• **読む文章**:

奈良事件裁判始まる

奈良の大淀病院で起こった妊婦死亡の件についての裁判が大阪地裁で始まった。この件に関しては医師ブログで盛んに取り上げられており、Yosyanさんも六月二十七日付けのエントリーでこの件を取り上げられていた。Yosyanさんは「新小児科医のつぶやき」というブログを開設されているお医者さんで、医療問題についてとてもわかりやすく解説されている。
さてそのエントリーのコメントで、774氏さんが次のように書かれた。

赤ちゃんまで原告にしたら、相手から見るとけんかを売ってると感じますわな。

気持ちはわかる。この赤ちゃんが今生きているのは大淀病院の医師及び国循の医師の努力の賜物である。赤ちゃんにとって被告医師は命の恩人、その恩人を訴えるのは何かおかしいと感じる人がいるのは当然だろう。
しかし、この裁判は「医療ミスで死んだから賠償金を払え」という、損害賠償請求訴訟である。実際には医療ミスなどなかったと思われるが、訴訟の形としてはまともである。

• **提供情報**:
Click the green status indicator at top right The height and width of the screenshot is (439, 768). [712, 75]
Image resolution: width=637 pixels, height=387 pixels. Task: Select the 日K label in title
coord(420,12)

• **課題のねらい**: 奈良の妊婦死亡をめぐる裁判についての文章を、最後の一文の後から書き継いでください。

• **解答欄**:
さてこの損害賠償請求権であるが、妊婦本人はすでに死んでいる。死んでいるから損害賠償請求権もなくなるのかといえば、そうではない。損害賠償請求権というのは相続の対象になるのだ。今回の場合、夫と赤ちゃんが妊婦の持っていた損害賠償請求権を相続することになる。「医療ミスで死んだから賠償金を払え」という損害賠償請求訴訟において、本人が死んでいるなら代わって相続人が原告となるのは当たり前のことである。
なので、私としては赤ちゃんが原告に加わっていることを批判するのは、筋違いに思えるのである。
もちろん、赤ちゃんを原告に加えずにやろうと思えばできる。しかし、民事訴訟の目的からすれば少なくとも外見上は「不法行為責任に基づく損害賠償請求訴訟」の形をとるべきであるし、そうである以上、相続人すべてが原告に加わっていることを問題視すべきでないと思う。